The Dow Jones Industrial Average just hit a fresh record, but under the hood it’s more complicated.

Eleven Dow stocks, or more than a third of its components, are still in a correction or worse – those include Cisco, 3M, Pfizer, Exxon Mobil, Boeing and UnitedHealth among others.

Two traders agree that one of those stocks is the best way to play catch-up.

“The one stock that does look pretty good … is UnitedHealth,” Matt Maley, equity strategist at Miller Tabak, said Thursday on CNBC’s “Trading Nation.” “Here’s a stock that had a really tough time over the summer when Sen. Warren started moving up in the polls, but that kind of correlation seems to have gone by the wayside because, as she has stayed up in the polls, the stock has been able to bounce back on a technical basis.”

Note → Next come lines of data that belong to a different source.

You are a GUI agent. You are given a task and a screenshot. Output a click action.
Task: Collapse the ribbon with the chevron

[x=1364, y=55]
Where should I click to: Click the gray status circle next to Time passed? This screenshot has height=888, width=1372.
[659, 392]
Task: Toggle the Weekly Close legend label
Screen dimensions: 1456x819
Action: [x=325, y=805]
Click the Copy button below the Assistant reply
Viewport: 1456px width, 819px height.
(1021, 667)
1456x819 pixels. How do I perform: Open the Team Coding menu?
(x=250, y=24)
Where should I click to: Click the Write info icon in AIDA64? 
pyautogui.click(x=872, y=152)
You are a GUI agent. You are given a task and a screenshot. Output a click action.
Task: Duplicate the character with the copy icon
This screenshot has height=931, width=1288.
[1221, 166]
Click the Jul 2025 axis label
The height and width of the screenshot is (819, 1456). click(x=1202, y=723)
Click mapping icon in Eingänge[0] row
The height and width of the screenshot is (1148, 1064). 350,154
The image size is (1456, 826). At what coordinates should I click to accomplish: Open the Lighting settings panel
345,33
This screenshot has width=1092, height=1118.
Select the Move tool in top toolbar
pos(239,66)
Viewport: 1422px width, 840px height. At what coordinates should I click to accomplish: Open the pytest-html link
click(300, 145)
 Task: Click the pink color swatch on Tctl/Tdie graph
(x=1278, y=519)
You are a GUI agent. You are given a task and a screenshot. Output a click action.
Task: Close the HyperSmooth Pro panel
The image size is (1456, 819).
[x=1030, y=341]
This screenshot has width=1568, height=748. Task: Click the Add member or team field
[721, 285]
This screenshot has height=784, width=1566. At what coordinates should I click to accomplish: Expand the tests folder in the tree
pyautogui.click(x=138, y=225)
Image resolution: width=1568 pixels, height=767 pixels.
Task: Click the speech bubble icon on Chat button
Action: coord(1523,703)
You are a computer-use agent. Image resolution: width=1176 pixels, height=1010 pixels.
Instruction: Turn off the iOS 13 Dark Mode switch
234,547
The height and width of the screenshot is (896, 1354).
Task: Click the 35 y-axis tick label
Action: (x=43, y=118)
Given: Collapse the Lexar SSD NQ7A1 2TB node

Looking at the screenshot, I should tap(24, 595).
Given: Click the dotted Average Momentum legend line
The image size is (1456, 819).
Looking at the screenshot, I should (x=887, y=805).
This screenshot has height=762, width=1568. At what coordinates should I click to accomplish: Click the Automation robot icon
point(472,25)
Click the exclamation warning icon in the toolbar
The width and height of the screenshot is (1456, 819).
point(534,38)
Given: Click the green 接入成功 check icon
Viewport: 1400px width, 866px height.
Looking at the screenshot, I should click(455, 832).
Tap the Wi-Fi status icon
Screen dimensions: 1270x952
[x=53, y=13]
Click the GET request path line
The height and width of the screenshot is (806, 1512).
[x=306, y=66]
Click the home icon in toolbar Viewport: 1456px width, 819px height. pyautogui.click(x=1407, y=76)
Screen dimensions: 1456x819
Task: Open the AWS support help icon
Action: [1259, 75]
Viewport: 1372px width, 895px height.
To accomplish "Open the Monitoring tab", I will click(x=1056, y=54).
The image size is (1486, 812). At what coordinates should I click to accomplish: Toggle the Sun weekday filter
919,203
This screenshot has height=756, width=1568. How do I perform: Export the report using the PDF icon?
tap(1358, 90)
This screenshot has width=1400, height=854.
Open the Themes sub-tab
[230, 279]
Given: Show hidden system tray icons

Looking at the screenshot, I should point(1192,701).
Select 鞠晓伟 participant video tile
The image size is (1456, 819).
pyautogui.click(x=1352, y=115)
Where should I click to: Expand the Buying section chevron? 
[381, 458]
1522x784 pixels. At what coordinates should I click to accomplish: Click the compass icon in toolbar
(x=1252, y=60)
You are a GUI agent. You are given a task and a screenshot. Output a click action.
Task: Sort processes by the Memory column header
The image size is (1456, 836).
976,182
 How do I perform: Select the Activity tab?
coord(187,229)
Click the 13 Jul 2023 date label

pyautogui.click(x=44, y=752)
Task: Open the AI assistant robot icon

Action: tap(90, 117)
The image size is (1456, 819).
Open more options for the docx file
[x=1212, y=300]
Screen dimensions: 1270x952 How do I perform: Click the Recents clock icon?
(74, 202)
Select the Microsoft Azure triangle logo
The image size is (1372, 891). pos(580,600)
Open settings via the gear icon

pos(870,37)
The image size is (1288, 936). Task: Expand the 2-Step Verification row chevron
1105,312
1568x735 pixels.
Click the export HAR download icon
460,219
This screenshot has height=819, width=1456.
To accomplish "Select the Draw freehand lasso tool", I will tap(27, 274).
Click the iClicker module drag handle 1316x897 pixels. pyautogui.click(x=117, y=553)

From their peak in July to a trough in early October, UnitedHealth shares fell more than 20%. Since then, they have bounced 21%.

“The stock made a nice double bottom in the very early part of the fall, and now it’s rallied up to its one-year trend line. Now it is getting a little overbought on a very short-term basis so it may need to take a little bit of a breather here, but if it can break above that trend line it’s certainly going to be very positive for the stock,” Maley said.

Mark Tepper, president of Strategic Wealth Partners, adds that broader industry issues that have plagued UnitedHealth could be dissipating.

“All these managed care stocks have underperformed this year because of the possibility of ‘Medicare for All’ which in our opinion is highly unlikely,” Tepper said during the same segment. “These stocks are beginning to act a heck of a lot better, and almost all of them are giving us better-than-expected results on their earnings calls.”

However, Tepper prefers a different stock in the managed care space – CVS.

“The reason for that is you’re getting the same exact vertically integrated business model that you get with UnitedHealth with the valuations about 33% lower,” he said.